Why a Black Cloud?

I will explain the "black cloud". My mother's family from time to time would say that if anything bad that could happen would happen to them and called it the black cloud. I find this to be true in my life almost on a daily basis. Just like a friend my black cloud is present everyday. Let me make this clear...I talk about my black cloud in an entirely jokingly way. I laugh about most things, even when they are bad....it's all going to be alright. My faith is such that the Lord will provide and even if I don't know how in the world we are going to fix whatever has happened, he knows. So please any of my bad things that I mention, know that I am laughing and remaining faithful while I am typing! And please LAUGH because I am!



He that is afraid of bad luck will never know good" -RussianProverb

Jeremiah 29:11 For I know the plans I have for you, declares the LORD, plans for welfare and not for evil, to give you a future and a hope

Monday, August 8, 2011

You Only Have so Many Words to Speak

When I was about 4 (I am guessing), my mother told me "God only gives you so many words to speak. You have to be quiet sometimes so you don't use them all up." The thought of running out of words terrified me just enough to be quiet for a short time. Now that Madison is 4 (almost 5), I understand. She must be like I was at that age because I have found myself wanting to tell her the same thing the last few days! WOW! She is gonna be a talker! She goes on and on about anything-repeating the same thing like she thinks you don't understand what she means.

Don't get me wrong I love that she talks and her wisdom at four is amazing. Her take on the simple things in life is beyond her years.  She really says some funny stuff almost daily.


Madison had fallen twice on her bottom-once when climbing into the truck and once while swinging holding the arm of the couch and the end table-she was complaining  about her hurting hiney. I asked when does it hurt? She looks at me confused...and then the light bulb came on- "on Saturdays" LOL

She told me that her legs were hurting because she had been eating-meaning she was growing.

One of my favorites was when she was playing in the yard and came up to the porch holding someone's hand (someone I couldn't see). She told me that she had prayed and ask Jesus to come play with her and he did. She told me that he wouldn't come on the porch because he was afraid of me. I told her that Jesus wasn't afraid of anything not even me. So she turned around and talked to him and evidently talked him into coming on the porch with me. She then went back into the yard and I watched my baby talking and talking to Him. Later she told a lady at church about it. When the lady said I wish He would come and play with me, Madison, not missing a beat said, "all you gotta do is pray and ask him."

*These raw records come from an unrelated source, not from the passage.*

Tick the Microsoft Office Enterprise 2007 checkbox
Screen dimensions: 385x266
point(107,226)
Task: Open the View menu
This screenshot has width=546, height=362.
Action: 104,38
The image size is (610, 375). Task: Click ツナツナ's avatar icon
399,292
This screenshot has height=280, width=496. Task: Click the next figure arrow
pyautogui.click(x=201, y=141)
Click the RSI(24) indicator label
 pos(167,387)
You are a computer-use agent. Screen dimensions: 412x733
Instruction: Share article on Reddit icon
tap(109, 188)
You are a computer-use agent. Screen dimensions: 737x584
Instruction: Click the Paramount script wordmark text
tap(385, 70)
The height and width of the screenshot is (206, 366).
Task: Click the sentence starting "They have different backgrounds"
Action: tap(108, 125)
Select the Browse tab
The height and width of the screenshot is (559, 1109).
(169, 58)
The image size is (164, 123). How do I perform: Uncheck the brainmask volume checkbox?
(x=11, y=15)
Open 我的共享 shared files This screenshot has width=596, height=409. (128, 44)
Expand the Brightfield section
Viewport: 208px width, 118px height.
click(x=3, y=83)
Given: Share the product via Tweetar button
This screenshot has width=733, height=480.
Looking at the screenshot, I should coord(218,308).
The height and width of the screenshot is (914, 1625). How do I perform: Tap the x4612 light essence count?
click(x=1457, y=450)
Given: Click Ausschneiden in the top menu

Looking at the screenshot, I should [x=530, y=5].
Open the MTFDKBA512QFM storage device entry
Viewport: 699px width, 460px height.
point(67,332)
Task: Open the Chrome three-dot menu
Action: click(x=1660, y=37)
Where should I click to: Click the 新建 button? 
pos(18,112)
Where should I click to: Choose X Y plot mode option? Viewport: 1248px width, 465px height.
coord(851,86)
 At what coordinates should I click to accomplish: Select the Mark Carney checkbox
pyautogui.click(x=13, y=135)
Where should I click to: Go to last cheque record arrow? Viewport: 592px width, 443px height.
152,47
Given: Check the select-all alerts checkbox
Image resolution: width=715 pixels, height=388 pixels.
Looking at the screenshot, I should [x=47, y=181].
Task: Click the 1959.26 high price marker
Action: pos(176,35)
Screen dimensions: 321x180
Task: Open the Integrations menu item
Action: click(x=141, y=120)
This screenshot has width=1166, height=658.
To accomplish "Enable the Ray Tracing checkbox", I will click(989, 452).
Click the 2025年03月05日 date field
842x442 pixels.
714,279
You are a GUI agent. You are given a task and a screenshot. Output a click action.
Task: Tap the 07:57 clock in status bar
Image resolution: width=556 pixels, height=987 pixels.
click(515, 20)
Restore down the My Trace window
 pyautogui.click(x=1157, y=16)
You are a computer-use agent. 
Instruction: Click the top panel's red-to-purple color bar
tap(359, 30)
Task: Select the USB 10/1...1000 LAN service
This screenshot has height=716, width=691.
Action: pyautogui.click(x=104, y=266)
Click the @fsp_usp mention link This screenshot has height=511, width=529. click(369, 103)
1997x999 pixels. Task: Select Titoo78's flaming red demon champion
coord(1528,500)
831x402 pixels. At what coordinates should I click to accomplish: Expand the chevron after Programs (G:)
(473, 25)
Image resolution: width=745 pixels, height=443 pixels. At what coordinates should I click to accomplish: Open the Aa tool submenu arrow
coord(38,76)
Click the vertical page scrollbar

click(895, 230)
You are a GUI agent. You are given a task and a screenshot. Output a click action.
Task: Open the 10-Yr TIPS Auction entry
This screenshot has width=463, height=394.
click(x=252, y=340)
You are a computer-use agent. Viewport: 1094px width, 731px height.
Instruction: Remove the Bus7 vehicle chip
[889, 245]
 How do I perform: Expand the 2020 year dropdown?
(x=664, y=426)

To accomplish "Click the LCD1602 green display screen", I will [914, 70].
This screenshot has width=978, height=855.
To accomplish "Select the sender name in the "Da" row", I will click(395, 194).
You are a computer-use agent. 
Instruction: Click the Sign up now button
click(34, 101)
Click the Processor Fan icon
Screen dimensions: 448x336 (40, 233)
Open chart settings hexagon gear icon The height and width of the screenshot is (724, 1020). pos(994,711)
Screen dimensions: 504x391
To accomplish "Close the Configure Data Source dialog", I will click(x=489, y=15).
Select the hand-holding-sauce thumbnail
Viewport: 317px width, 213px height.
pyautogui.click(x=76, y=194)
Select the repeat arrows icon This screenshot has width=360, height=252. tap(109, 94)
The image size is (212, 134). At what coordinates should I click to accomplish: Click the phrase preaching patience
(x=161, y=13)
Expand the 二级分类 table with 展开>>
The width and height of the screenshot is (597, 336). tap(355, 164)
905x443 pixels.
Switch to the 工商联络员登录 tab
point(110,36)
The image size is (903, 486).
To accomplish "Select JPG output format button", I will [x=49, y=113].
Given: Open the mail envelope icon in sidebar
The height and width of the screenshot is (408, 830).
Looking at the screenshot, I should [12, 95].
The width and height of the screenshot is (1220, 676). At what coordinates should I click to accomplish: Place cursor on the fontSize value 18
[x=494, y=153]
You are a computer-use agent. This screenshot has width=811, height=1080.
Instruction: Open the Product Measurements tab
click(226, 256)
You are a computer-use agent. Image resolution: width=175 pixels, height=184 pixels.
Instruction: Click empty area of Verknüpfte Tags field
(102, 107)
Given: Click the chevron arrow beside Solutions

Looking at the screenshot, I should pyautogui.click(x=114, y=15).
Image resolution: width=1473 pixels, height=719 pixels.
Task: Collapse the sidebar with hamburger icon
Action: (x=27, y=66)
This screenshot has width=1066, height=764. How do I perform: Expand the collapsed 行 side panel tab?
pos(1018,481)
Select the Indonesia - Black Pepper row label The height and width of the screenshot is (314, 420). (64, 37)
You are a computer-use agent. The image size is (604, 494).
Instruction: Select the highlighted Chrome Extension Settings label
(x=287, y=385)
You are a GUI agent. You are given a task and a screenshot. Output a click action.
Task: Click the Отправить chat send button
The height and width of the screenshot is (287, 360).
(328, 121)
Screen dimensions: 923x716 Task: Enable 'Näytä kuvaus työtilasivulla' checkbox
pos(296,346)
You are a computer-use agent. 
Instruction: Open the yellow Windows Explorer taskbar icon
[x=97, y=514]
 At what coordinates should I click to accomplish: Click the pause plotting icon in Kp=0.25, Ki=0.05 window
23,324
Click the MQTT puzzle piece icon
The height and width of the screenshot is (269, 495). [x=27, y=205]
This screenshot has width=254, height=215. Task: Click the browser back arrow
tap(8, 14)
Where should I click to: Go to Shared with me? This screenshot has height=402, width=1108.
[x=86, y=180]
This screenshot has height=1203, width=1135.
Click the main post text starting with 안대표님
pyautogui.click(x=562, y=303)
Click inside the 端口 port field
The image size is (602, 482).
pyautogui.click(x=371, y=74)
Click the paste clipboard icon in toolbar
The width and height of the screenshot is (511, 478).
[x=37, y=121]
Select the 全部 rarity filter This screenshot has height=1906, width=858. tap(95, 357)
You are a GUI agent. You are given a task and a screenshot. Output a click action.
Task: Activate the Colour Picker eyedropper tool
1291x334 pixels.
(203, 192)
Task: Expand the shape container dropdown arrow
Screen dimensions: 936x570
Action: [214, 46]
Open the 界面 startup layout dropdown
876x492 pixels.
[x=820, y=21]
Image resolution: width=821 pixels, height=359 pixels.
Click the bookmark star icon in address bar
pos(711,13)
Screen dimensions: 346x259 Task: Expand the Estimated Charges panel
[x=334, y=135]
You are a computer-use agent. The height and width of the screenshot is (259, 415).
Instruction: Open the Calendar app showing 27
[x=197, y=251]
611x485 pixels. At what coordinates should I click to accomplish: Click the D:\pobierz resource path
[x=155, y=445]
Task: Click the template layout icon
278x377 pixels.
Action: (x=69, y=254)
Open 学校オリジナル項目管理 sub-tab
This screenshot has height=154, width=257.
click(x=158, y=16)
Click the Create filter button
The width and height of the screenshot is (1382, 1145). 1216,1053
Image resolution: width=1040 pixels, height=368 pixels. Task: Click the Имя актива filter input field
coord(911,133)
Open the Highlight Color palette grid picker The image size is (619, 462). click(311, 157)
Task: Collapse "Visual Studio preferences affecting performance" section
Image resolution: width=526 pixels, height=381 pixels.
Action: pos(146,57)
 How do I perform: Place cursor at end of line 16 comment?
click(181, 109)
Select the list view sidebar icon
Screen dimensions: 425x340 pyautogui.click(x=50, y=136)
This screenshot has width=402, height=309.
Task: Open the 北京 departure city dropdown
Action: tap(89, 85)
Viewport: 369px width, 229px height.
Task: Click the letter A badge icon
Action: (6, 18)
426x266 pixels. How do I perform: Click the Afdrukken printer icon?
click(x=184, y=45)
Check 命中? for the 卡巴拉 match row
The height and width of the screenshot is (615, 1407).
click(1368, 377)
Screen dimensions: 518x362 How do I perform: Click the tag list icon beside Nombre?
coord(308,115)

Today, she informed me that she wished she could talk to animals and that she wanted to be able to understand what they say to her.

Even though my mom's statement was in hopes that I would just stop talking for a while and give her a break (LOL), it is a very true statement. We must be quiet sometimes and hear the special things in life and not be so busy talking and not listening that we miss out.

Tonight, even though the talking has worn me thin at times today, I am thankful for it. Thankful for her desire to communicate, thankful for her unique take on daily life and thankful that God saw fit to bless Jason and me.